The Nuremberg Trials, after the 1945 fall of the 3rd Reich.

I'm glad they happened, but from a purely legal POV they're highly questionable.


I've always wondered about this. Not only were the actions legal in Germany at the time but the international laws and human rights didn't exist yet either.

If you also consider that recently many dictators and criminals never even went to the The Hague despite international involvement (Gaddafi, Hussein, Bin Laden, ...) it seems a lot like it's just a handy tool we pull out when it's convenient rather than the moral authority it was intended to be.

I'm all for stopping the bad guys, but "justice" seems to be entirely arbitrary if you look close enough.


> I'm all for stopping the bad guys, but "justice" seems to be entirely arbitrary if you look close enough.

History and justice is written by the victors.


No, it's not. It's written by historians and they're very interested in losers and ordinary people and what they eat and what they like, etc.


That's the wonderful XXI century.

Things didn't use to be that way. And even now the winners are the ones deciding what documentation to keep or destroy, what the media and the public are allowed to know, and what historians get funding.

Yet, the winners never had so little control. And after enough time, your comment gets correct.


  Things didn't use to be that way.
But they did. The most successful series of books of all times (the Bible) was written by a people who were beaten, broadly persecuted, and generally not considered victors in any practical matter.


The preservation of those books and decisions regarding doctrine took place in part at the direction of emperors establishing new state religions, so again, what remains is what was preserved by the victors.
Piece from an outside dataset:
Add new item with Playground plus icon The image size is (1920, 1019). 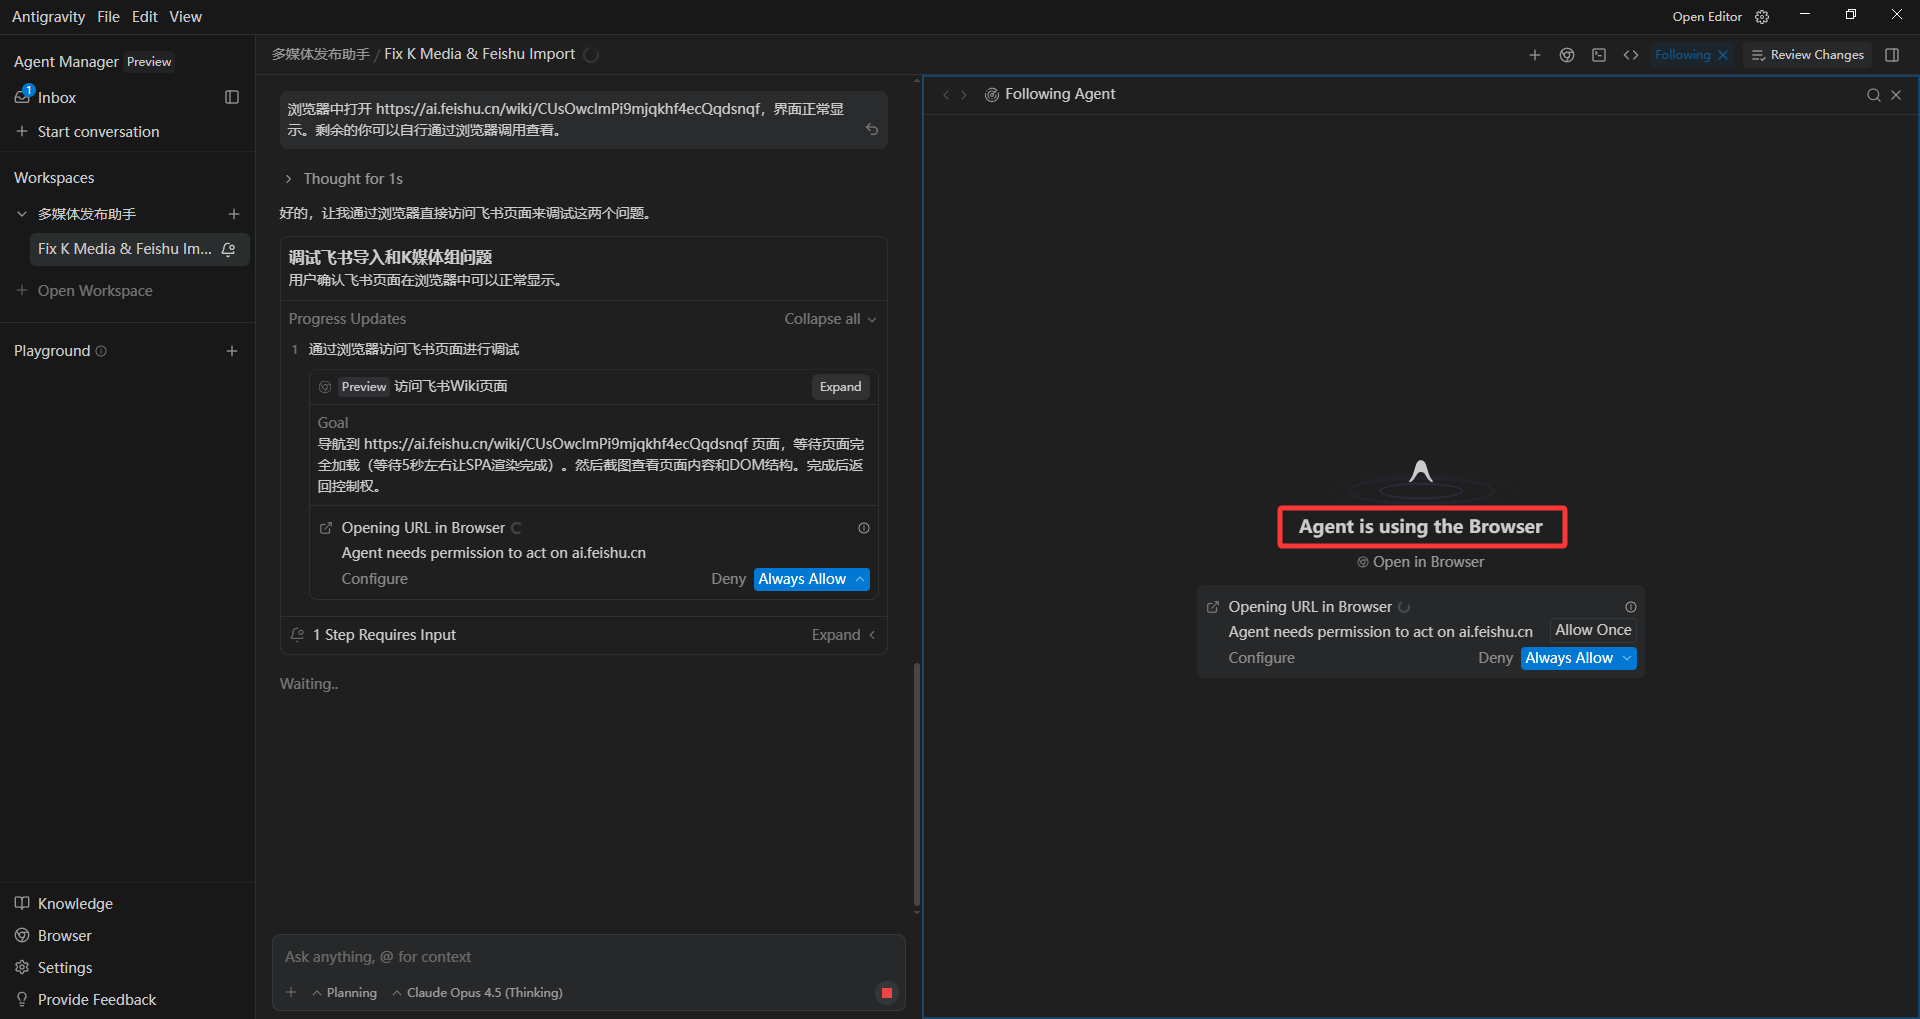[x=232, y=351]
The way the Nazi regime came about did use loop holes in the constitution of the Weimar Republic, but it was still problematic. Kind of like how the Bush administration defined prisoners in the 'war on terrorism' as 'enemy combatants', which somehow meant none of the Geneva conventions apply.
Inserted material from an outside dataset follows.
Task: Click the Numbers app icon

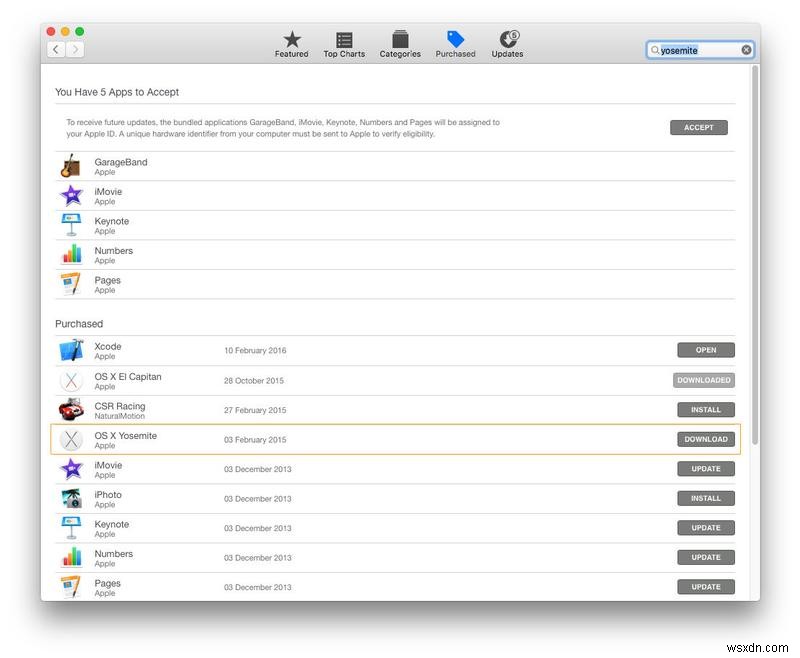Action: tap(71, 254)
I think technically it meant that the Geneva conventions were applicable to them, but as the enemy combatants, not civilians. (There is an important distinction with unlawful combatants there.)


from wiki:

"""In the United States the phrase "enemy combatant" was used after the September 11 attacks by the George W. Bush administration to include an alleged member of al Qaeda or the Taliban being held in detention by the U.S. government as part of the war on terror. In this sense, "enemy combatant" actually refers to persons the United States regards as unlawful combatants, a category of persons who do not qualify for prisoner-of-war status under the Geneva Conventions."""

https://en.wikipedia.org/wiki/Enemy_combatant


This paper from UK Parliament lists several examples of legislation that was enacted retrospectively, including new criminal liabilities in the War Crimes Act. researchbriefings.files.parliament.uk/documents/SN06454/SN06454.pdf



Agree with Jacques (and others) who reject the "if you have nothing to hide..." mantra.

I was asking specifically for cases where laws were created making behavior that was law-abiding at the time retroactively criminal.